### Task brief
Every entry should be repeated exactly as written.

==*==

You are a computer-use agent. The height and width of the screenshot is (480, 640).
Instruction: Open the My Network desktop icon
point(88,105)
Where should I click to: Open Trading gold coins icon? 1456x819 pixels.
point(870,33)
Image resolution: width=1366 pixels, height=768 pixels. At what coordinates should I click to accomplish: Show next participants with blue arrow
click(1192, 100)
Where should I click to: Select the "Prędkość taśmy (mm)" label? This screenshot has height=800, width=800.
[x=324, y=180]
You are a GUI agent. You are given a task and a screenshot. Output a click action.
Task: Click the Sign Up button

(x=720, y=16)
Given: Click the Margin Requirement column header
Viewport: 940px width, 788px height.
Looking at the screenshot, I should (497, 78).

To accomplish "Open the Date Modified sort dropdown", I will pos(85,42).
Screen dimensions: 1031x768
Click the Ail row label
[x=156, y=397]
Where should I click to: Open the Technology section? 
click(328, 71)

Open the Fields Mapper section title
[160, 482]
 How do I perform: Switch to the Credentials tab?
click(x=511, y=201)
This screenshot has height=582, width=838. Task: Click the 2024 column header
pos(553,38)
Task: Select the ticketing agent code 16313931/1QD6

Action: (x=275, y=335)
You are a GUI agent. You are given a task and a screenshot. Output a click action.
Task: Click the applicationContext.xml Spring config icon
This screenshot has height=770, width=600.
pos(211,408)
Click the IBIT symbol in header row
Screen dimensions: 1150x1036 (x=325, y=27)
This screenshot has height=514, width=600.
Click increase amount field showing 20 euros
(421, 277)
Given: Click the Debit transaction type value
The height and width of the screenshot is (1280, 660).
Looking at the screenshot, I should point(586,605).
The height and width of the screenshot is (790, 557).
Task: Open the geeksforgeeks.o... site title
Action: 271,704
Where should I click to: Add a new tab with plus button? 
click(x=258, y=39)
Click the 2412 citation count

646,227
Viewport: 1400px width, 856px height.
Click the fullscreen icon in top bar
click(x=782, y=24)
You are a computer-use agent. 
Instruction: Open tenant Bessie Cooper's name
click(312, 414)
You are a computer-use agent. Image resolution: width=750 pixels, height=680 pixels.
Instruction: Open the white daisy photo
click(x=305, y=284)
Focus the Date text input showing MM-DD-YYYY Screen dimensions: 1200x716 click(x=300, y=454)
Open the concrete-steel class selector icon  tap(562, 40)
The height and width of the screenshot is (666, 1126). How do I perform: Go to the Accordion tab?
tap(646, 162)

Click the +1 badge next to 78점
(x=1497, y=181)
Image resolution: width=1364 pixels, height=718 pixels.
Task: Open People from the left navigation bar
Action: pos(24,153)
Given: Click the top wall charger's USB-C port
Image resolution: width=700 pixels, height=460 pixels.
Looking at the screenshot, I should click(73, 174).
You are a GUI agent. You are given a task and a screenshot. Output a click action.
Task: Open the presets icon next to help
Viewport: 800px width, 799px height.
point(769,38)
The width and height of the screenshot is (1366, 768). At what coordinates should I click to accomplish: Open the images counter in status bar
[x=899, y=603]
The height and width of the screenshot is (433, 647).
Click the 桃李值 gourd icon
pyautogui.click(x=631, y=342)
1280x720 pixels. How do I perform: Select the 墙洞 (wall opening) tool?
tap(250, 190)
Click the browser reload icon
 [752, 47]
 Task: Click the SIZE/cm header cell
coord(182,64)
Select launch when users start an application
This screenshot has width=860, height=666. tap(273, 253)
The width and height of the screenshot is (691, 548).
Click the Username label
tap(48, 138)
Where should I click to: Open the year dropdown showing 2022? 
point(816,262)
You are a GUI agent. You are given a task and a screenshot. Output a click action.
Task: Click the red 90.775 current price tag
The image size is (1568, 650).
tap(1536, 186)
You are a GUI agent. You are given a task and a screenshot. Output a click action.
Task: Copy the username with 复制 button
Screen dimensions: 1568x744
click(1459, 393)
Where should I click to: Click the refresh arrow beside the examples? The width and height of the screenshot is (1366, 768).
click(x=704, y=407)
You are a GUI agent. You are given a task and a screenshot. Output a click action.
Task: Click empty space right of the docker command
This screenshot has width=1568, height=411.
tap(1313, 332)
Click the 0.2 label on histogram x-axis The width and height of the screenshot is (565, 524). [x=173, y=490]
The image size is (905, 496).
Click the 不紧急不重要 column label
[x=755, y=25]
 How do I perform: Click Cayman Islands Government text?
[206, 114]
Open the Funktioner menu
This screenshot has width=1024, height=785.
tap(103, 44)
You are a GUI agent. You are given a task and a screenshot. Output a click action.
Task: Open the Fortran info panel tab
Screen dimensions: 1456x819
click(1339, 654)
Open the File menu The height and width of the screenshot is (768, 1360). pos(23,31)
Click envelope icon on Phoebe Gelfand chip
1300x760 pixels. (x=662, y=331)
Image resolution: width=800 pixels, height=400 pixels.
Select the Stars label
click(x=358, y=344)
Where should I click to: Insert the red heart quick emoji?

==*==

### Answer to this task
You are a computer-use agent. The height and width of the screenshot is (480, 640).
Instruction: Open the My Network desktop icon
point(88,105)
Where should I click to: Open Trading gold coins icon? 1456x819 pixels.
point(870,33)
Image resolution: width=1366 pixels, height=768 pixels. At what coordinates should I click to accomplish: Show next participants with blue arrow
click(1192, 100)
Where should I click to: Select the "Prędkość taśmy (mm)" label? This screenshot has height=800, width=800.
[x=324, y=180]
You are a GUI agent. You are given a task and a screenshot. Output a click action.
Task: Click the Sign Up button

(x=720, y=16)
Given: Click the Margin Requirement column header
Viewport: 940px width, 788px height.
Looking at the screenshot, I should (497, 78).

To accomplish "Open the Date Modified sort dropdown", I will pos(85,42).
Screen dimensions: 1031x768
Click the Ail row label
[x=156, y=397]
Where should I click to: Open the Technology section? 
click(328, 71)

Open the Fields Mapper section title
[160, 482]
 How do I perform: Switch to the Credentials tab?
click(x=511, y=201)
This screenshot has height=582, width=838. Task: Click the 2024 column header
pos(553,38)
Task: Select the ticketing agent code 16313931/1QD6

Action: (x=275, y=335)
You are a GUI agent. You are given a task and a screenshot. Output a click action.
Task: Click the applicationContext.xml Spring config icon
This screenshot has height=770, width=600.
pos(211,408)
Click the IBIT symbol in header row
Screen dimensions: 1150x1036 (x=325, y=27)
This screenshot has height=514, width=600.
Click increase amount field showing 20 euros
(421, 277)
Given: Click the Debit transaction type value
The height and width of the screenshot is (1280, 660).
Looking at the screenshot, I should point(586,605).
The height and width of the screenshot is (790, 557).
Task: Open the geeksforgeeks.o... site title
Action: 271,704
Where should I click to: Add a new tab with plus button? 
click(x=258, y=39)
Click the 2412 citation count

646,227
Viewport: 1400px width, 856px height.
Click the fullscreen icon in top bar
click(x=782, y=24)
You are a computer-use agent. 
Instruction: Open tenant Bessie Cooper's name
click(312, 414)
You are a computer-use agent. Image resolution: width=750 pixels, height=680 pixels.
Instruction: Open the white daisy photo
click(x=305, y=284)
Focus the Date text input showing MM-DD-YYYY Screen dimensions: 1200x716 click(x=300, y=454)
Open the concrete-steel class selector icon  tap(562, 40)
The height and width of the screenshot is (666, 1126). How do I perform: Go to the Accordion tab?
tap(646, 162)

Click the +1 badge next to 78점
(x=1497, y=181)
Image resolution: width=1364 pixels, height=718 pixels.
Task: Open People from the left navigation bar
Action: pos(24,153)
Given: Click the top wall charger's USB-C port
Image resolution: width=700 pixels, height=460 pixels.
Looking at the screenshot, I should click(73, 174).
You are a GUI agent. You are given a task and a screenshot. Output a click action.
Task: Open the presets icon next to help
Viewport: 800px width, 799px height.
point(769,38)
The width and height of the screenshot is (1366, 768). At what coordinates should I click to accomplish: Open the images counter in status bar
[x=899, y=603]
The height and width of the screenshot is (433, 647).
Click the 桃李值 gourd icon
pyautogui.click(x=631, y=342)
1280x720 pixels. How do I perform: Select the 墙洞 (wall opening) tool?
tap(250, 190)
Click the browser reload icon
 [752, 47]
 Task: Click the SIZE/cm header cell
coord(182,64)
Select launch when users start an application
This screenshot has width=860, height=666. tap(273, 253)
The width and height of the screenshot is (691, 548).
Click the Username label
tap(48, 138)
Where should I click to: Open the year dropdown showing 2022? 
point(816,262)
You are a GUI agent. You are given a task and a screenshot. Output a click action.
Task: Click the red 90.775 current price tag
The image size is (1568, 650).
tap(1536, 186)
You are a GUI agent. You are given a task and a screenshot. Output a click action.
Task: Copy the username with 复制 button
Screen dimensions: 1568x744
click(1459, 393)
Where should I click to: Click the refresh arrow beside the examples? The width and height of the screenshot is (1366, 768).
click(x=704, y=407)
You are a GUI agent. You are given a task and a screenshot. Output a click action.
Task: Click empty space right of the docker command
This screenshot has width=1568, height=411.
tap(1313, 332)
Click the 0.2 label on histogram x-axis The width and height of the screenshot is (565, 524). [x=173, y=490]
The image size is (905, 496).
Click the 不紧急不重要 column label
[x=755, y=25]
 How do I perform: Click Cayman Islands Government text?
[206, 114]
Open the Funktioner menu
This screenshot has width=1024, height=785.
tap(103, 44)
You are a GUI agent. You are given a task and a screenshot. Output a click action.
Task: Open the Fortran info panel tab
Screen dimensions: 1456x819
click(1339, 654)
Open the File menu The height and width of the screenshot is (768, 1360). pos(23,31)
Click envelope icon on Phoebe Gelfand chip
1300x760 pixels. (x=662, y=331)
Image resolution: width=800 pixels, height=400 pixels.
Select the Stars label
click(x=358, y=344)
Where should I click to: Insert the red heart quick emoji?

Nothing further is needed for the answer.